My rating: 5 of 5 stars
5 Star reviews for Hidden Figures: The American Dream and the Untold Story of the Black Women Mathematicians Who Helped Win the Space Race by Margot Lee Shetterly.
This is a wonderful book that tells the story of three educated black women who had to deal with segregation, having master’s degrees in engineering, mathematics, and known as “human computers” all before the computers came along. They were not only women, but black women in a time that was more about men holding down good paying jobs. This is a true story about how these pioneer women broke all barriers to help the space age to get John Glen, Alan Shepard, Neil Armstrong and all the other great astronauts in to space. How these women used their minds, pencils, rulers, adding machines, all by hand and going over and over the figures several times by hand to make sure the calculations were right to not only get the men into space but to also bring them home safely not only to the world to see, but to their families as well.
Many of these African American women were only able to get teaching jobs in segregated public schools; Dorothy Vaughan answered an ad for Langley who needed people who were able to help work on designing planes to help win the war. She was assigned to the West Computer section; here is where she spent many years working on projects for the wars, NASA, and anything else she was told to work on. Here is where she worked her way up the ladder and became a supervisor. She also helped new families who moved to Langley find housing, child care or whatever the family needs. She also took care of her family all the while she was the main bread winner for her family. Dorothy was a very friend, smart, loving mother and wife, who enjoyed her time at Langley. She was just as proud of the other women that worked there and she knew the other women’s strength and weakness’s and knew who would be suited for this job or that job. She was proud of her work, but she stayed true to herself, her beliefs, and values. When she was promoted, had her name on published papers, or won an award, inside she was overjoyed, but in front of others, she didn’t change or act like she was superior over them, she stayed working there until her retirement.

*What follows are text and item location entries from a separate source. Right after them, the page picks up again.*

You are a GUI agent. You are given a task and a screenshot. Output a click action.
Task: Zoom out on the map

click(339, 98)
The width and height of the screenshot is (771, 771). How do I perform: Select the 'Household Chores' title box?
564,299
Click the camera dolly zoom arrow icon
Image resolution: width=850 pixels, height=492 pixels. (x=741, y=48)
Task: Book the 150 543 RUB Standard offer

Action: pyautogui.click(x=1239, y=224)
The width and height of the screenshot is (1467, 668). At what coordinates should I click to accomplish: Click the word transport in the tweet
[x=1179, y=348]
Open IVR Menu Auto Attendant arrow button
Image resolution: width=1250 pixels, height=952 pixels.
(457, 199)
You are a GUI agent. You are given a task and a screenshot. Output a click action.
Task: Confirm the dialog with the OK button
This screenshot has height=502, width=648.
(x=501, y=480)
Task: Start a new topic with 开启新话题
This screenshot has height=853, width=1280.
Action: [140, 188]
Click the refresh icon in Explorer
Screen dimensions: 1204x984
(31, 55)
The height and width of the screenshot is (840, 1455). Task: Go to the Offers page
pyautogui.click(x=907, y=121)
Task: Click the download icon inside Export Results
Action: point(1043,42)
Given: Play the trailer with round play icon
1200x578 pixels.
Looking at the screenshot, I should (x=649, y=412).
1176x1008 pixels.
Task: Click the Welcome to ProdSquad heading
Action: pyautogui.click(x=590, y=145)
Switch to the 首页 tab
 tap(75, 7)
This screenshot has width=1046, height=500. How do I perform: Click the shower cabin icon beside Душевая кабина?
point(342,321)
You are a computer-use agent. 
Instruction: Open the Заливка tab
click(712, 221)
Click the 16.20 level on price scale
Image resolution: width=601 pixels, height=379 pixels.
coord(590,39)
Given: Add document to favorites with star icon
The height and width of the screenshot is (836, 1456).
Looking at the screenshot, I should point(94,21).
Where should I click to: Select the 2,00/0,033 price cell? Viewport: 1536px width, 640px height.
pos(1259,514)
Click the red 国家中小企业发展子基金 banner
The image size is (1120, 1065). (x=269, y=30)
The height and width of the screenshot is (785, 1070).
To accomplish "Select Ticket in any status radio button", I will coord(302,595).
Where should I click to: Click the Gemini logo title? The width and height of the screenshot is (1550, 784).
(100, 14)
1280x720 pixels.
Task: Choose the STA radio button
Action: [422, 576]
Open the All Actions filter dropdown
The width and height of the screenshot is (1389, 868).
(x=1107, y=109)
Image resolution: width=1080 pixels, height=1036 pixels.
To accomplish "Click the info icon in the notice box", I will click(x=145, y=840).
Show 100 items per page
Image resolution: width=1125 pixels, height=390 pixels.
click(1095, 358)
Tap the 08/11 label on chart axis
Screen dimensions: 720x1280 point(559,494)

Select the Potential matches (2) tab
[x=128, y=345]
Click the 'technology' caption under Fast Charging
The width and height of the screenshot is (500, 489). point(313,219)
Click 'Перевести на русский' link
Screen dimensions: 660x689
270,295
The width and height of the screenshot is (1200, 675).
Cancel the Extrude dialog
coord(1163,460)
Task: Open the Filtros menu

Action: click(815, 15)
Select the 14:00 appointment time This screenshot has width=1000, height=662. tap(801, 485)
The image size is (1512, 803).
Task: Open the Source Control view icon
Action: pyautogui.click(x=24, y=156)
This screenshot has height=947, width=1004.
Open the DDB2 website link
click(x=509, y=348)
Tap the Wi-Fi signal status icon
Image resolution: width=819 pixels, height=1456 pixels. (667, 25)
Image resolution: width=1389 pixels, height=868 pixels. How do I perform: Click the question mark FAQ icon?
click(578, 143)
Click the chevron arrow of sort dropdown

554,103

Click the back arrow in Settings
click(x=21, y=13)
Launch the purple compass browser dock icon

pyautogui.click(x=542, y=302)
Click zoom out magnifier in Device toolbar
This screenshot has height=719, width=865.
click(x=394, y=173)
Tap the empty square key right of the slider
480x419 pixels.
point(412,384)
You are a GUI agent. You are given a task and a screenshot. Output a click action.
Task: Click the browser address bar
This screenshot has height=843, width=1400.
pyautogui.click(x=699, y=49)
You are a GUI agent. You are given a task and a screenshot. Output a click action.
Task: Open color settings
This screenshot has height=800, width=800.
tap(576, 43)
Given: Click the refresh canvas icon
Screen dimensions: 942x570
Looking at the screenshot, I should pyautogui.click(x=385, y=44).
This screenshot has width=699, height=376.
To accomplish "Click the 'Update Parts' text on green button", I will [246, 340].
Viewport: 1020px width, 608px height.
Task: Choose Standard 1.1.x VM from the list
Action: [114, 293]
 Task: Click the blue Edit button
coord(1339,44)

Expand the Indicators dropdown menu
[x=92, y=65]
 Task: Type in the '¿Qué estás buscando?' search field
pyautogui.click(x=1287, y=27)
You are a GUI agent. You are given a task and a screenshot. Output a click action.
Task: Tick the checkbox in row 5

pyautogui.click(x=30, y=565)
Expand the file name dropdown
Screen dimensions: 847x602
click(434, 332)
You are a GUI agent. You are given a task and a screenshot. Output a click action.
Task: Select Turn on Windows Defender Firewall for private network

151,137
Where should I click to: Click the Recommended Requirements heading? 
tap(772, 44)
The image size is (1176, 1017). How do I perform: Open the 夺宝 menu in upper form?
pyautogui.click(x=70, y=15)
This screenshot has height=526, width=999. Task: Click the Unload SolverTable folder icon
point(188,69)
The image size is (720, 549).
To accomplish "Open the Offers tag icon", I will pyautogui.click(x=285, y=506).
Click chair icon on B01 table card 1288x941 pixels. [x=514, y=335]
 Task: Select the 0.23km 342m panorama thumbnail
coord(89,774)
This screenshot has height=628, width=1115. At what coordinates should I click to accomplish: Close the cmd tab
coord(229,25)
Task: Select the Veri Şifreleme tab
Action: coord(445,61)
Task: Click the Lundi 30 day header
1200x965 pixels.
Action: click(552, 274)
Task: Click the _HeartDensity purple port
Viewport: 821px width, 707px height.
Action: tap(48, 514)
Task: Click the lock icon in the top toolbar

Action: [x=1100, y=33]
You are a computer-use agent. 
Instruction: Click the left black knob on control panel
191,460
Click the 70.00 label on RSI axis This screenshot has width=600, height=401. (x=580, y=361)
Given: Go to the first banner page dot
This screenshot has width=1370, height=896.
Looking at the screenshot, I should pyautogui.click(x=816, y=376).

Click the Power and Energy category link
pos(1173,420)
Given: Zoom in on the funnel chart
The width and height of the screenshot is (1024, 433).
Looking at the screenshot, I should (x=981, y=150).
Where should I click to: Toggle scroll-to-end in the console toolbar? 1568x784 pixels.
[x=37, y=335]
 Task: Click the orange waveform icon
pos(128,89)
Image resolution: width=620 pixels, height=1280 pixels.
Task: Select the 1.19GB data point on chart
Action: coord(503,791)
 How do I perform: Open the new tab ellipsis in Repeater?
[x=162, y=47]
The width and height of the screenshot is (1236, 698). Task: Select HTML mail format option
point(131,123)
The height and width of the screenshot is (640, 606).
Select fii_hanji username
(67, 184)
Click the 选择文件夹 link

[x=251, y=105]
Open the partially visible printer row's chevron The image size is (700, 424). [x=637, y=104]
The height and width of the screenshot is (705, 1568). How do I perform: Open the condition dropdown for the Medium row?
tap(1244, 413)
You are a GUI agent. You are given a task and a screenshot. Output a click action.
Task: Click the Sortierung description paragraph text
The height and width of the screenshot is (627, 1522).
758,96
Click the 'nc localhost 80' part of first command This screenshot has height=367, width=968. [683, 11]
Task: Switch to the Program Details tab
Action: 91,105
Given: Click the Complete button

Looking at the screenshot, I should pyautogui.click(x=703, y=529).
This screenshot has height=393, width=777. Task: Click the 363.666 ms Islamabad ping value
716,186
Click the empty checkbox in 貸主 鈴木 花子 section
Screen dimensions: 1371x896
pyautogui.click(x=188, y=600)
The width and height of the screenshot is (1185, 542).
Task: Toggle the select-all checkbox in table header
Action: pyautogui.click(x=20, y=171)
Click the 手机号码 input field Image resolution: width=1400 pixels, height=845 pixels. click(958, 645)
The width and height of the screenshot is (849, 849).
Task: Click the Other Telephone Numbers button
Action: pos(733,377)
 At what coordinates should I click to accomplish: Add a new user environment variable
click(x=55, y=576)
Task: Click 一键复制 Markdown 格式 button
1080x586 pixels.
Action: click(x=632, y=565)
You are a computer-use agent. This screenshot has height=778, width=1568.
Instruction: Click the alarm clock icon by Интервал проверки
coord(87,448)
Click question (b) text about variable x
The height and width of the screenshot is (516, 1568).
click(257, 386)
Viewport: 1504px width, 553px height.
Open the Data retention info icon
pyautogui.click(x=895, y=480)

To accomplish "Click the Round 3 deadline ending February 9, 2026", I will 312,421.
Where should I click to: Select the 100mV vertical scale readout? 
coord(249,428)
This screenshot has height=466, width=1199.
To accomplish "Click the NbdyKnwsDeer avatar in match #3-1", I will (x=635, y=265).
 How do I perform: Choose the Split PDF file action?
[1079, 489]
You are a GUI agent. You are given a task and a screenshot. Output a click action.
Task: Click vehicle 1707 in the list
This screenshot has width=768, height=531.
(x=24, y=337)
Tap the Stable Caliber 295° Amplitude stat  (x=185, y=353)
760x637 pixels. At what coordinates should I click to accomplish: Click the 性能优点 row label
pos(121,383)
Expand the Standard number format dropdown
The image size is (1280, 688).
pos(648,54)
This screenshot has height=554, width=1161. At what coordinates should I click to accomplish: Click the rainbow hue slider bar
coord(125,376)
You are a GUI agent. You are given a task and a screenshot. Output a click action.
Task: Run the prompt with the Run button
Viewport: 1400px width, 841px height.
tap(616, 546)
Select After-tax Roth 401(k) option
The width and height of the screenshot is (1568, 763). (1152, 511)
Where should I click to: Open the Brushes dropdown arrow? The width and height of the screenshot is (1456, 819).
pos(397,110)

Mary Jackson and Katherine Johnson are two other African American women who worked with Dorothy Vaughan. Mary Jackson loses her husband to brain cancer and is left to raise their two daughters on her own. Mary meets John Glen who later comes to depend on Mary’s accuracy of her numbers to bring him back home. Both of these women along with Dorothy Vaughan form an alliance and friendship that not only help them at their jobs, but betters their lives not only for themselves but for their families and for all the women that came after them. But the one thing that unified them was the race to help get the men into space. Each woman played their part to help the country’s future.
I really enjoyed reading this book and felt that the author did a lot of research to bring these unsung women to the forefront. I liked how she also explained some of the things the women had to do and explained it to where someone like me that had no idea how the math would play apart in building a rocket let alone how they were going to put a man into space and all that went into it.
She also focused on what the women went through not only at work while working with men in a time where women usually didn’t work outside the home, to their personal life. She gave you a sense of the era as though you were right there in that exact time period and was witnessing the way the world was.
This was a very interesting and fast paced book. I enjoyed all the characters as well as learning something about how the world dreamed of putting a man into space and making that dream become a reality.